Running production machine learning workflows at scale is notoriously expensive due to outsized requirements on CPUs, GPUs, storage, and memory. Kubeflow 1.5 introduces several key features to reduce these costs. The PyTorch training operator can now be scaled up and down introducing elastic training to make use of ephemeral or spot instances. Arrikto contributed the ability to monitor notebook servers and shut down those that are idle while consuming costly resources. Additionally, the new early validation of hyperparameter tuning vastly improves model accuracy thereby reducing the overfitting of the model, eliminating the costs that would otherwise be incurred.
Arrikto also delivered features that give Kubeflow’s UI a more uniform user experience across a variety of its components, in order to reduce the complexity of machine learning at scale. The latest release also simplifies support for high-availability options in its AutoML component. Finally, Kubeflow 1.5 adds the MPI framework to Kubeflow’s Unified Training Operator, creating a single operator for handling the most popular frameworks including TensorFlow, PyTorch, MXNet, XGBoost and now, MPI.
“Kubeflow is one of the most powerful tools for reducing the complexity of machine learning at scale” said Constantinos Venetsanopoulos, CEO at Arrikto. “As large-scale machine learning projects drive more and deeper value for the world’s largest companies, tools like Kubeflow will be instrumental in helping those companies not get bogged down in complexity and cost that so often hamper those efforts. Arrikto’s mission to help lead the Kubeflow community will continue as we make the development, training and serving of models at scale less complex, more cost efficient and a create a more tightly integrated experience.”

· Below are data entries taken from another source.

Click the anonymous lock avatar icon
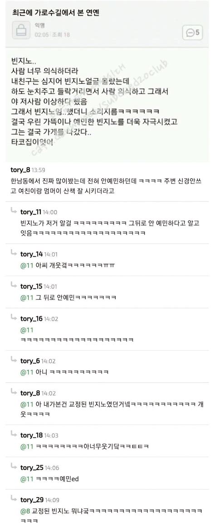 [x=22, y=30]
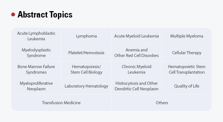The width and height of the screenshot is (223, 122).
Task: Select the Transfusion Medicine topic
Action: pos(61,103)
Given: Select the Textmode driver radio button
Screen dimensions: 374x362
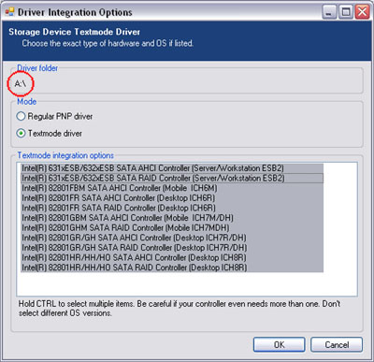Looking at the screenshot, I should tap(21, 134).
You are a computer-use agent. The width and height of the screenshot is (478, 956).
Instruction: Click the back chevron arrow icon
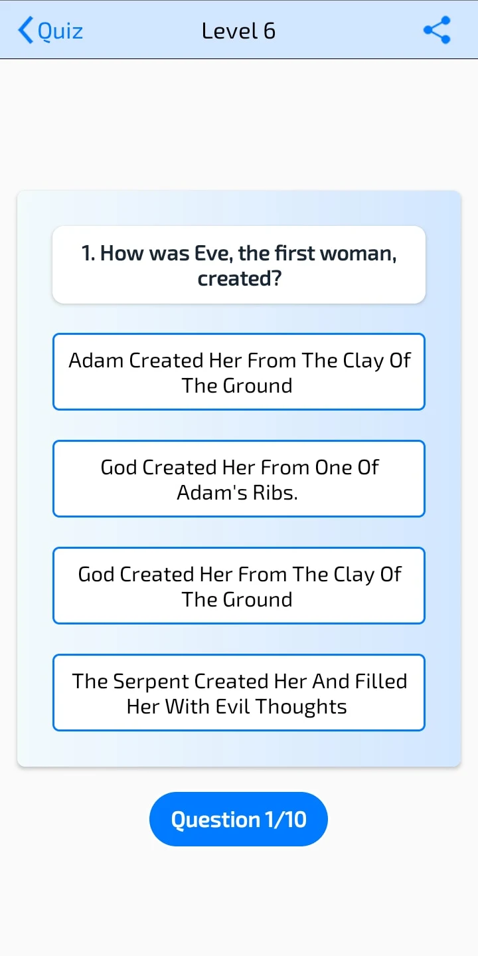(26, 31)
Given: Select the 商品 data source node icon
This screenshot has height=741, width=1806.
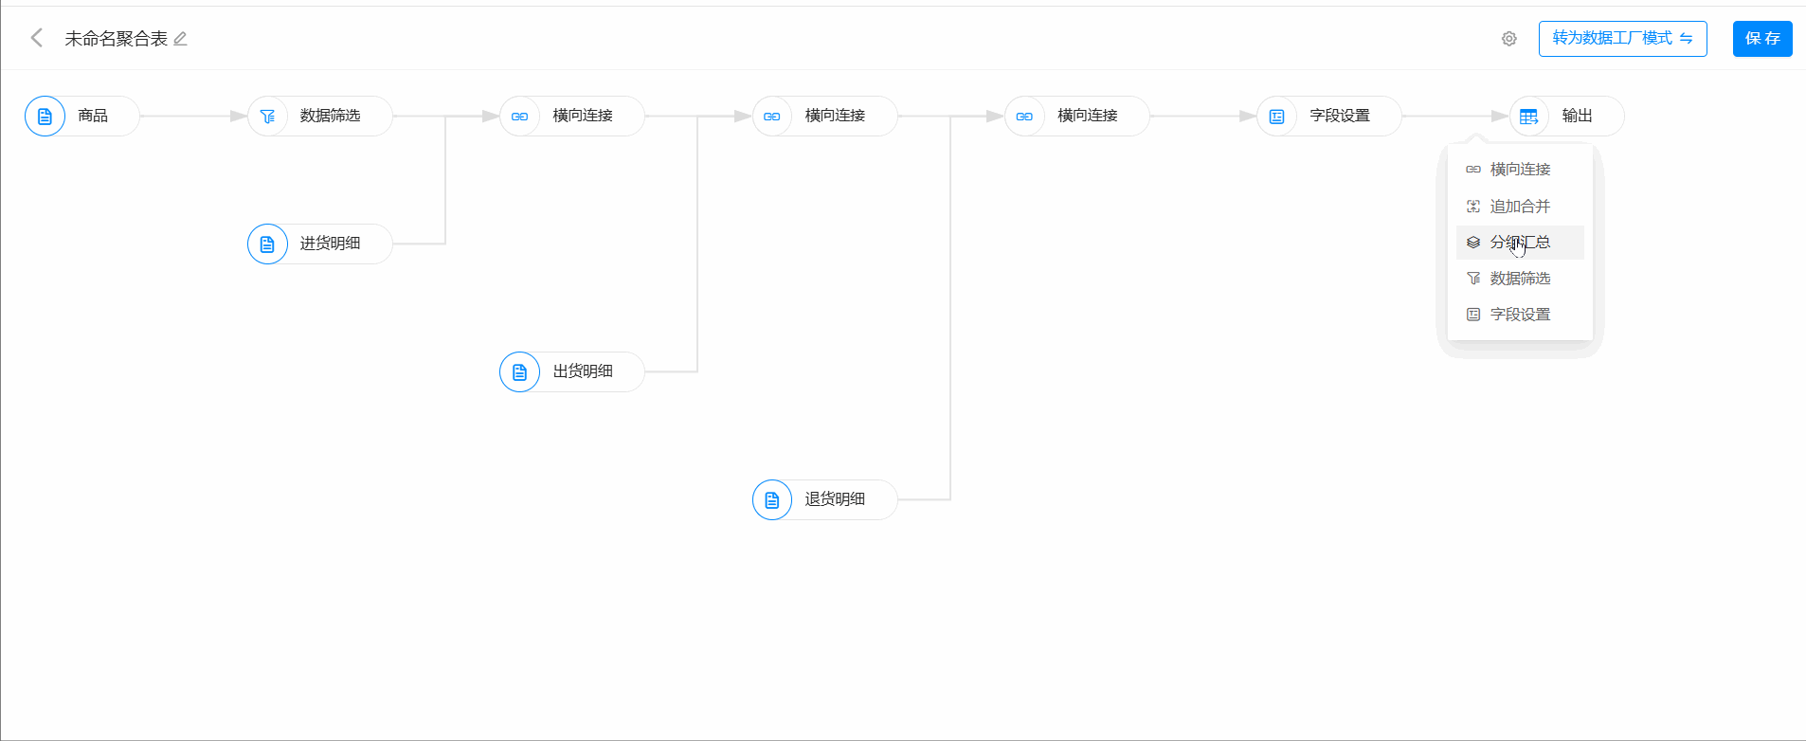Looking at the screenshot, I should pos(45,117).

Aside from making several feature contributions to the release, Arrikto members also spearheaded the release process of Kubeflow 1.5. Arrikto’s leadership in the Kubeflow community extends beyond its code contributions. The company is dedicated to making machine learning more accessible to data scientists. It has organized dozens of community meetups, attended by more than 3,000 members, and offers free MLOps training, which more than 3,500 students have enrolled in over the last 6 months. Arrikto also sponsors data scientists to make open source contributions to the Kubeflow project, rewarding the efforts of developers unaffiliated by commercial interests.